3-1 モデルの世界へ

 俺達が入店すると、待っていたのはスーツを着たイカした男女2人組だった。



「「いらっしゃいませ!」」



 キッチリとした所作、整った顔立ちに服装。店内はまるで夜空の様な装飾で、店員を輝かせている。


 俺の様な安っぽいスーツを着て来たおじさんには合っていない。

 今日頑張って整えた俺でも、敵いっこないその2人の店員……いや隣の奴も含めた3人の容姿。目が潰れそうだ。



「いつもご苦労様です」



 俺が卑屈に目を逸らしてる内にも、七原はその2人に手を挙げて応えると、ドンドンと奥へと進み、女性服のコーナーへと着くとやっと俺の腕を離した。



「此処まで来れば見られないですかね…?」

「見られない? 何がだ?」

「え! あ、いや、何でもないです! 気にしないで下さい!!」



 七原は焦ったかの様に、首を高速で横に振った。


 その様子を見て、俺はピンと来た。



 七原が自殺しようと思ったのは、自分のいかがわしい動画をSNSに上げられてしまったから。周りの人に、あの動画の人だと認識されるのが怖い。


 そう思っているのだろう。


 だからあの厳重とも言える服装。俺がもし七原と同じ立場だったら同じ事をするかもしれない。



「七原はどういう服装が好きなんだ?」



 そう判断した俺は、自然と手近にあった服を手に取りながら話を切り出した。



「あ…わ、私は基本的に可愛いヤツが好きなんですけど、偶にこういうカッコいいやつを着たりすると心身が引き締まると言うか……」



 戸惑う様にして七原がそれに応える。


 心身が引き締まるか…確かに。此処にあるヤツはどれを着ても引き締まりそうだ。


 周りにある服は青を基調とした服ばかり。綺麗で、カッコよく、大人の女性の雰囲気がプンプンと匂ってくる。

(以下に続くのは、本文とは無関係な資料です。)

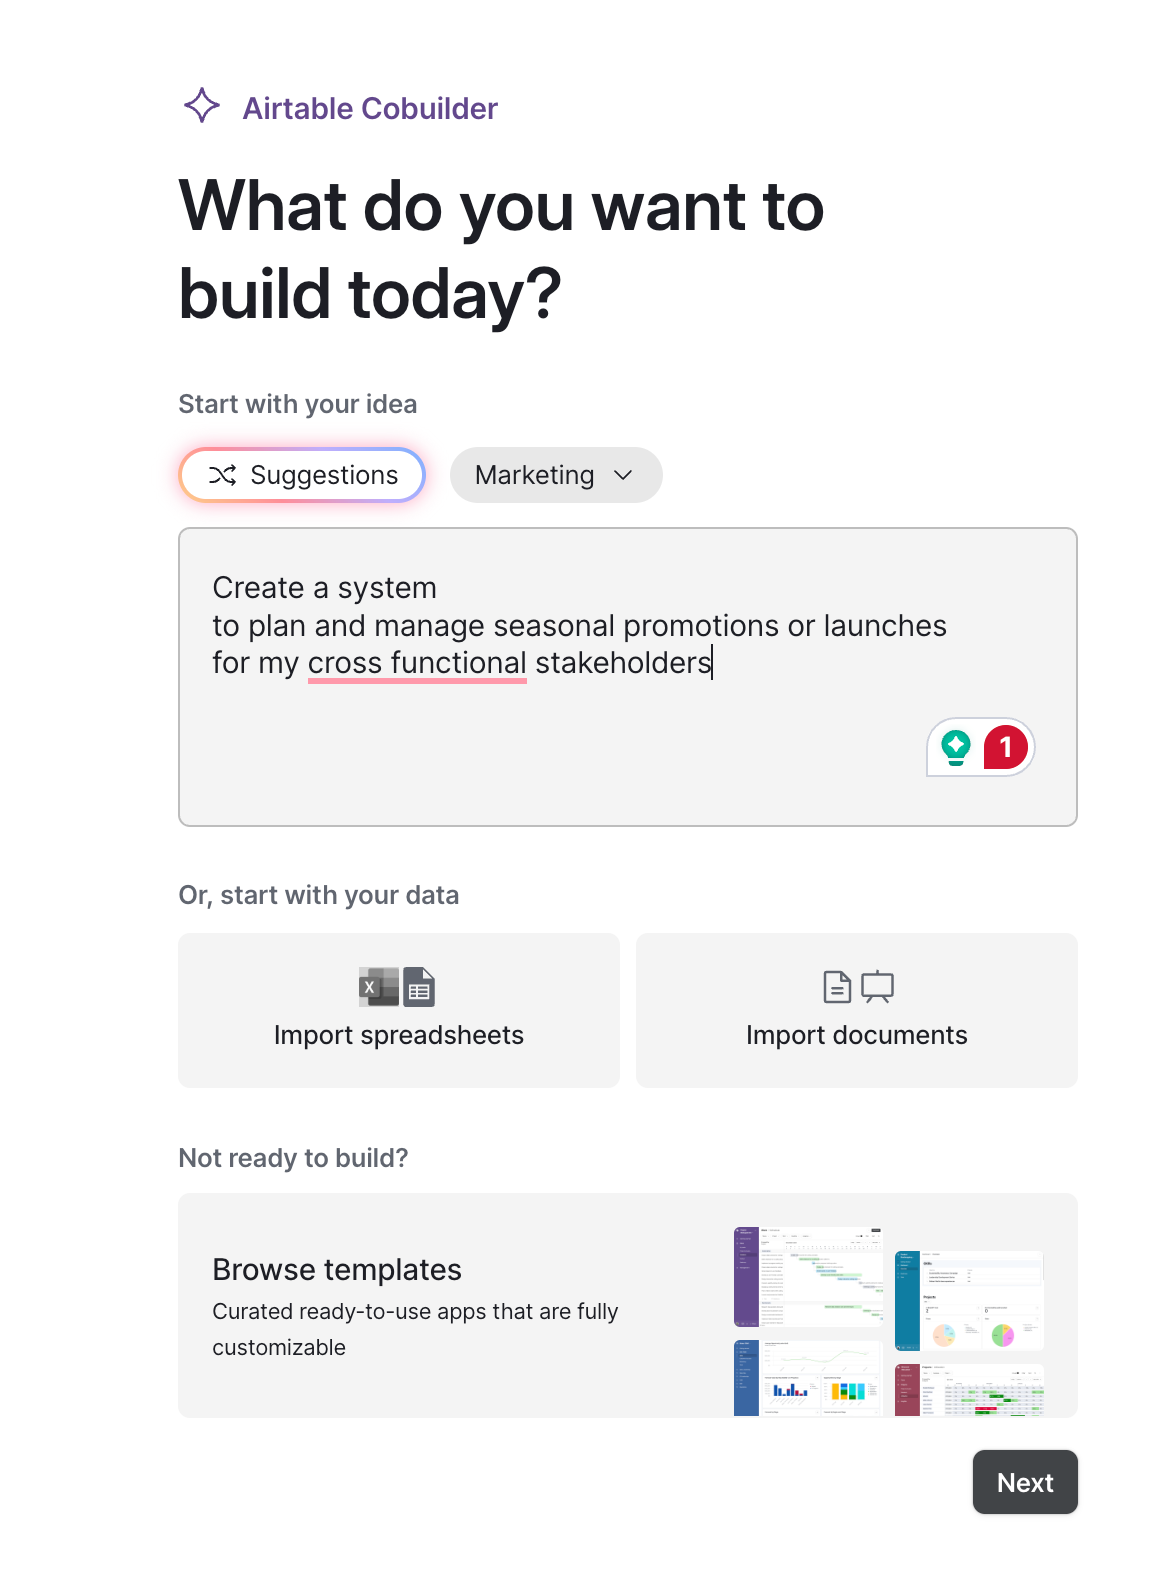This screenshot has width=1176, height=1590.
Task: Open the Marketing category dropdown
Action: click(535, 475)
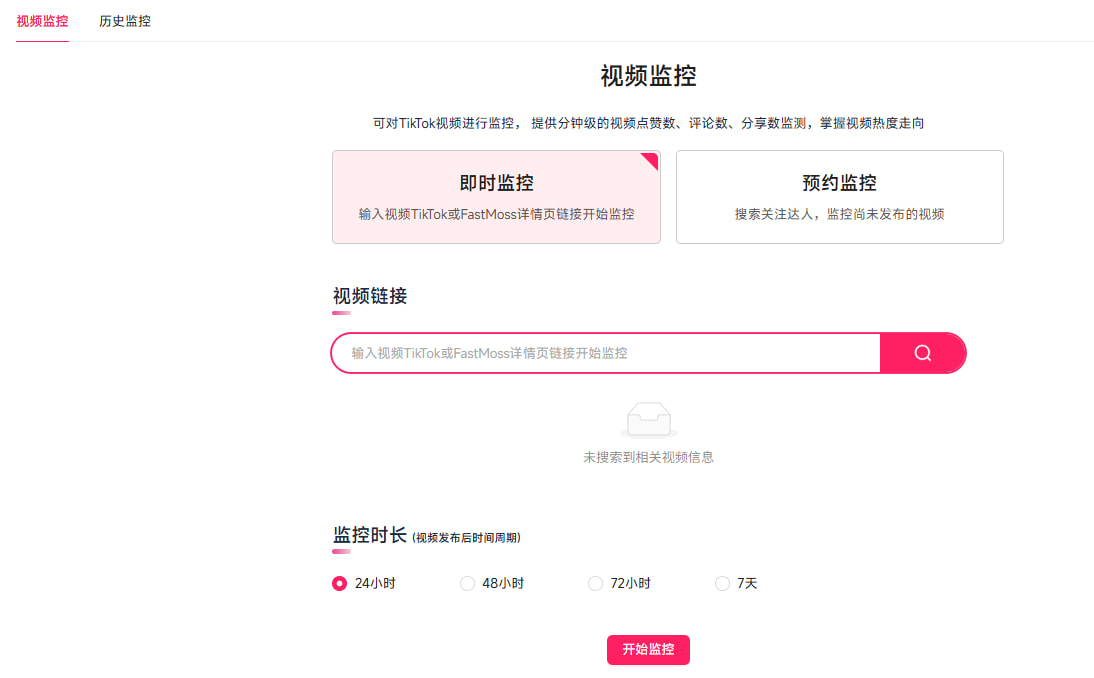Select the 即时监控 mode card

 値段を見れば俺の目が零れ落ちる様な値段ばかり。俺が着たらある意味気が引き締まる、そんな服がいっぱいだ。



 はははははは。



「九条さんはどのような物が好きなんですか?」



 俺が顔を引き攣らせていると、七原が聞いてくる。



「あー……まぁ楽そうな服が良いよな。学生時代の時よりぷっくりはしてきてるから」



 元カノにも言われたんだ。高校の写真よりも太ってるねって。そりゃ、そうだ。

 学生の時とは違って、今は何1つ運動していないからな。腹や尻には肉が付いて身長よりも少し大きめのサイズを買わないといけない。


 ……情けな過ぎる。


 そんな俺の心情を知ってか、知らずか七原が言う。



「九条さん、違います。私が聞きたいのは九条さんがどのような物を彼女に着て貰いたいのかです」

「は、はぁ? そんなの聞いてどうするんだよ?」

「え、いや、た、唯の世間話ですよ?」



 ……何故そんな目を泳がす?

 いや、世間話と言われたらそうかもしれないが…まぁいいか。



「ハッキリ言うが、俺はファッションセンス皆無だぞ」

「はい! 構いません!」



 元気な返事が返ってくる。俺は諦め、周りを見渡した。



「そうだな……これなんかどうだ? 七原はスタイルが良いからな。こういう体型がハッキリ分かる奴の方が魅力とかが上がるんじゃないか? 今の季節はこれを羽織ったりとかか?」



 相手のスタイル、骨格を見て服装を決め、そしてそこから、季節に合わせた色、雰囲気を決めていく。


 これが"俺流服装決め"である。



 ふん! これで俺のファッションセンスが無いことが分かっただろ?


 そんな事を思いながら七原を見ると、七原は何故か真剣そうに俺が選んだ服を凝視していた。



「なるほど…確かにそういう考えも……今度マネージャーに……九条さんの好きな物を知りたかっただけなのに予想外の収穫です…」

「何だ? マネージャー?」

「あ! いえ、何でもありません! それよりももっと他に私に似合いそうな服とかありませんか? ほら、これとか、それとか…」



 七原が考えている事はよく分からない……が、お前なら何でも似合うと思うぞ。



 俺は七原の背中へと、静かに親指を立てるのだった。